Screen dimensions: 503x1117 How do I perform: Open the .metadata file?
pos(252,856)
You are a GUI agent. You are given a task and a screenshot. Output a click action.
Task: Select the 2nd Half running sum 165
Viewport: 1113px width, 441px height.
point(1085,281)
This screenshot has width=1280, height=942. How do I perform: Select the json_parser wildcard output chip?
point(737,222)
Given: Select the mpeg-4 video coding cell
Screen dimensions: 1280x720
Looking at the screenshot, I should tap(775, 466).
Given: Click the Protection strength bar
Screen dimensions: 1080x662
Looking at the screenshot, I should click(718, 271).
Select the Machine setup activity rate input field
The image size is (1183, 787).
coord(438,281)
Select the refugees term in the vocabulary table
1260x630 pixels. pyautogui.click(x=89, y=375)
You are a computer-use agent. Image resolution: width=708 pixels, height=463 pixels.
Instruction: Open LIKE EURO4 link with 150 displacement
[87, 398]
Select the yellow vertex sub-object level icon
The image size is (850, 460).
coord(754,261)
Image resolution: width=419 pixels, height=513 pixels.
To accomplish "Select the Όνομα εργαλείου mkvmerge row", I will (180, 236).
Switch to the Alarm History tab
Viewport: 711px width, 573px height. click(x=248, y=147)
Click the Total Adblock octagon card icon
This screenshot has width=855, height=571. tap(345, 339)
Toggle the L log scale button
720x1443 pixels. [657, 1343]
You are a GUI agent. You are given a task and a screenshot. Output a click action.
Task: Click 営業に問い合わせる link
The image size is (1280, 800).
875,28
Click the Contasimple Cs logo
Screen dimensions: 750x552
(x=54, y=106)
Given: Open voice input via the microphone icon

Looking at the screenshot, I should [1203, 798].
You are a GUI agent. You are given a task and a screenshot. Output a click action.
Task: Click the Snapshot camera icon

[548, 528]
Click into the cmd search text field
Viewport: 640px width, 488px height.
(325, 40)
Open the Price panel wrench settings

■ ■ ■ ■ ■

Copy the material above, keeping every line exactly as it stands.

Screen dimensions: 503x1117 How do I perform: Open the .metadata file?
pos(252,856)
You are a GUI agent. You are given a task and a screenshot. Output a click action.
Task: Select the 2nd Half running sum 165
Viewport: 1113px width, 441px height.
point(1085,281)
This screenshot has width=1280, height=942. How do I perform: Select the json_parser wildcard output chip?
point(737,222)
Given: Select the mpeg-4 video coding cell
Screen dimensions: 1280x720
Looking at the screenshot, I should tap(775, 466).
Given: Click the Protection strength bar
Screen dimensions: 1080x662
Looking at the screenshot, I should click(718, 271).
Select the Machine setup activity rate input field
The image size is (1183, 787).
coord(438,281)
Select the refugees term in the vocabulary table
1260x630 pixels. pyautogui.click(x=89, y=375)
You are a computer-use agent. Image resolution: width=708 pixels, height=463 pixels.
Instruction: Open LIKE EURO4 link with 150 displacement
[87, 398]
Select the yellow vertex sub-object level icon
The image size is (850, 460).
coord(754,261)
Image resolution: width=419 pixels, height=513 pixels.
To accomplish "Select the Όνομα εργαλείου mkvmerge row", I will (180, 236).
Switch to the Alarm History tab
Viewport: 711px width, 573px height. click(x=248, y=147)
Click the Total Adblock octagon card icon
This screenshot has width=855, height=571. tap(345, 339)
Toggle the L log scale button
720x1443 pixels. [657, 1343]
You are a GUI agent. You are given a task and a screenshot. Output a click action.
Task: Click 営業に問い合わせる link
The image size is (1280, 800).
875,28
Click the Contasimple Cs logo
Screen dimensions: 750x552
(x=54, y=106)
Given: Open voice input via the microphone icon

Looking at the screenshot, I should [1203, 798].
You are a GUI agent. You are given a task and a screenshot. Output a click action.
Task: Click the Snapshot camera icon

[548, 528]
Click into the cmd search text field
Viewport: 640px width, 488px height.
(325, 40)
Open the Price panel wrench settings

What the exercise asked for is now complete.